Sharing of anonymized graphs does not violate privacy laws.
In the full version of the paper, we survey potentially applicable privacy laws. We are not lawyers, but the meaning of key terms such as "personally identifiable information" seems to vary from legislation to legislation. The liability arising from de-anonymization has not been tested in courts. We note that Canada's PIPEDA and the EU directive 95/46/EC do encompass deductive disclosure or inference-based disclosure.
Your algorithm cannot possibly work. Graph isomorphism is hard.
Graph isomorphism for real-world social networks is in fact linear-time for all practical purposes. Each user's network neighborhood is unique.
So your algorithm exploits the fact that everybody's network neighborhood is unique. Where's the novelty here?
Our task is far harder than graph isomorphism because a user's neighborhoods on two different networks are only somewhat similar and far from isomorphic. The overlap between the user populations of Flickr and Twitter at the time of our study was small, and among the common users, the fraction of overlapping relationships was only 14%. We had to develop a variety of heuristics to tease out the mapping between the graphs, including self-testing and self-correction.
Hasn't this already been done by Backstrom, Dwork and Kleinberg?
We describe the differences between our work and that of Backstrom et al. in our paper.
The primary difference is that our techniques allow the attacker to map two entirely different graphs, obtained from different sources, to each other. Thus the potential scale of our attacks is much bigger, making most nodes in the anonymous graph potentially vulnerable. Second, our attack model is passive, i.e., the attacker doesn't have to introduce fake users or tamper with the actual network in any way, making the attack virtually undetectable.
Your algorithm needs a few dozens of "seed" mappings to get started. Where would an attacker obtain those?
In the paper, we explain how to obtain the "seed" mappings.
If the attacker is already a user of the social network, he knows all details about his own node and its neighbors [KMNX08; SZD08]. Some networks permit manual access to profiles even if large-scale crawling is restricted (e.g., at the time of our study, Facebook allowed viewing of information about "friends" of any member by default). Some users may make their details public even in networks that keep them private by default. The attacker may even pay a handful of users for information about themselves and their friends [LKG+08], or learn it from compromised computers or stolen mobile phones. For example, the stored log of phone calls provides auxiliary information for de-anonymizing the phone-call graph. With an active attack (e.g., [BDK07]), the attacker may create fake nodes and edges with features that will be easy to recognize in the anonymized graph, such as a clique or an almost-clique.
You can inject random noise as a protection mechanism.
We present quantitative evidence that our re-identification algorithm withstands injection of noise. The amount of noise that would be required to foil our algorithm is likely render the graph useless for most practical purposes.

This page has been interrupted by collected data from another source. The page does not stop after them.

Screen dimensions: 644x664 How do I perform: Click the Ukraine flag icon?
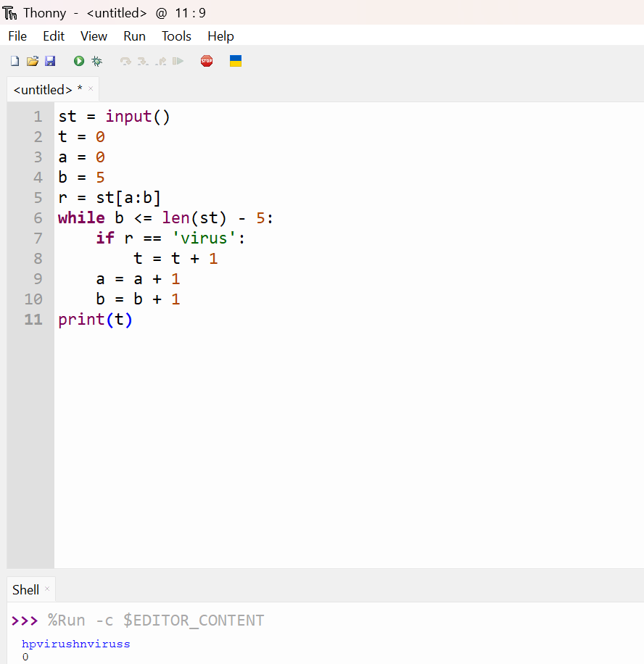pyautogui.click(x=236, y=61)
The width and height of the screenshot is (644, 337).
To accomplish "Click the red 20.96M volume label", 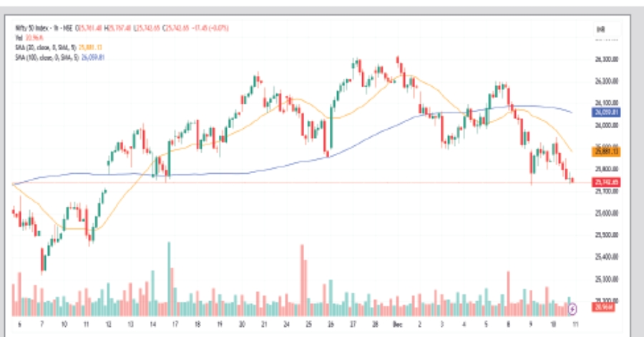I will coord(604,308).
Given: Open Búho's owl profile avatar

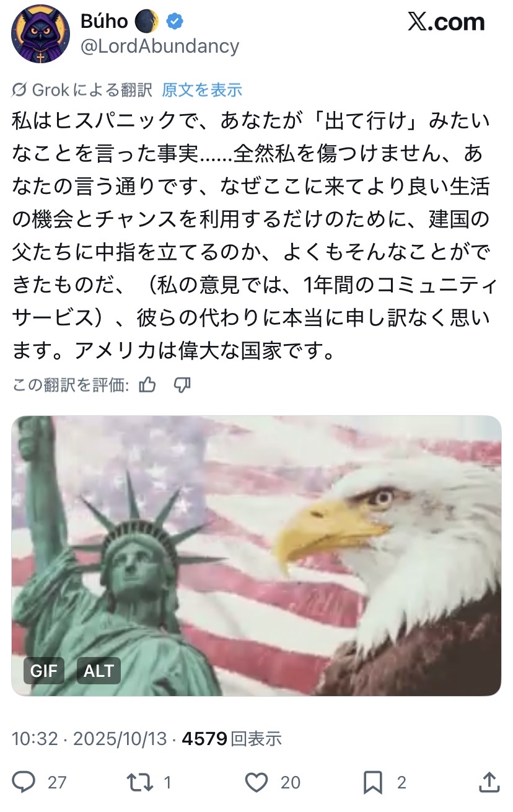Looking at the screenshot, I should [x=40, y=34].
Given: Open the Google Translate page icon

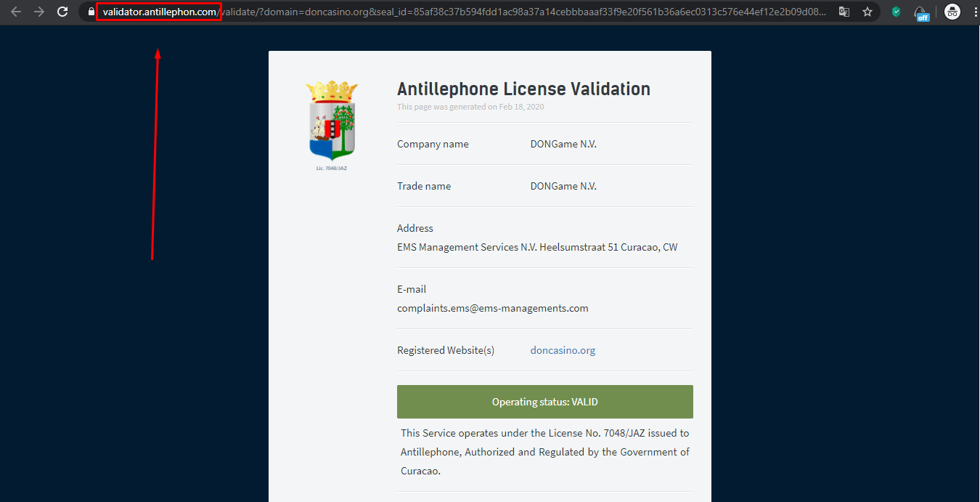Looking at the screenshot, I should click(844, 12).
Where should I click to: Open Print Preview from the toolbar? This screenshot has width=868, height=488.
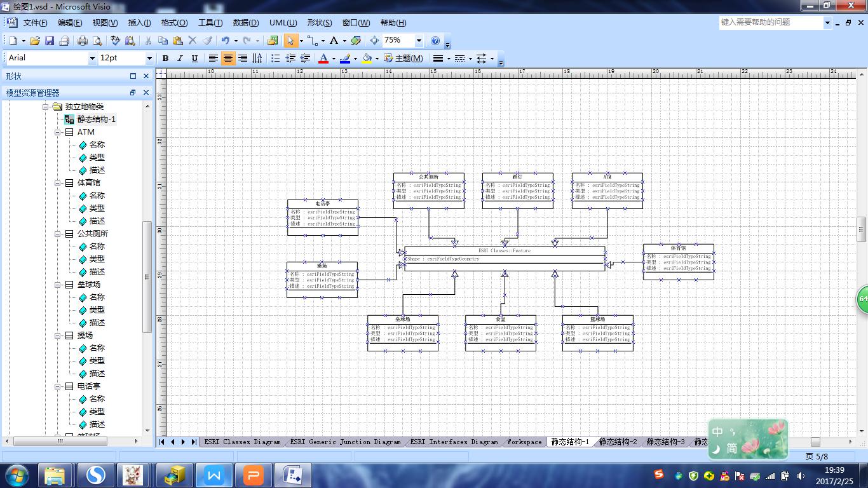pyautogui.click(x=97, y=41)
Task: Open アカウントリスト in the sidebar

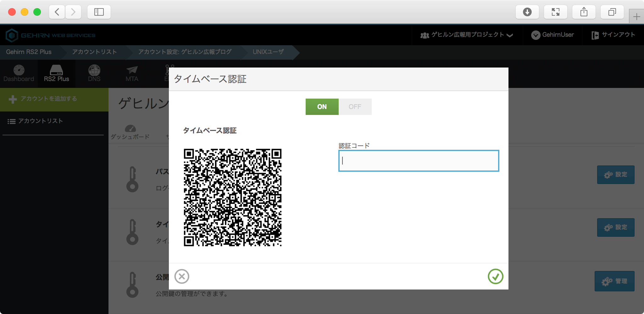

You can use k-anonymity as a protection mechanism.
In real graphs with high average degree, achieving k-anonymity is likely to result in destruction of the topological structure of the graph, rendering it useless for most practical purposes. Furthermore, it is not clear that k-anonymity provides meaningful privacy guarantees in this or any other context.
So, what's the solution?
We do not believe that there exists a technical solution to the problem of anonymity in social networks. Specifically, we do not believe that any graph transformation can (a) satisfy a robust definition of privacy, (b) withstand de-anonymization attacks described in our paper, and (c) preserve the utility of the graph for common data-mining and advertising purposes. Therefore, we advocate non-technical solutions.
First, the false dichotomy between personally identifiable and non-personally identifiable information should disappear from privacy policies, laws, etc. Any aspect of an individual's online personality can be used for de-anonymization, and this reality should be recognized by the relevant legislation and corporate privacy policies. Laws, regulations, and business practices need to be adjusted to reflect the fine gradations of intents and purposes underlying information sharing and disclosure.
Second, social-network operators should stop relying on anonymization as the "get out of jail" card insofar as user privacy is concerned. They should inform users when their information is disclosed to third parties, even if this information has been anonymized, and give them an opportunity to opt out. This need not jeopardize the business case of online social networks. We expect that most users will not object to their information being used for commercial purposes such as targeted advertising. Furthermore, network operators who only deal with reputable advertisers and marketing partners may even enjoy a competitive advantage in the marketplace.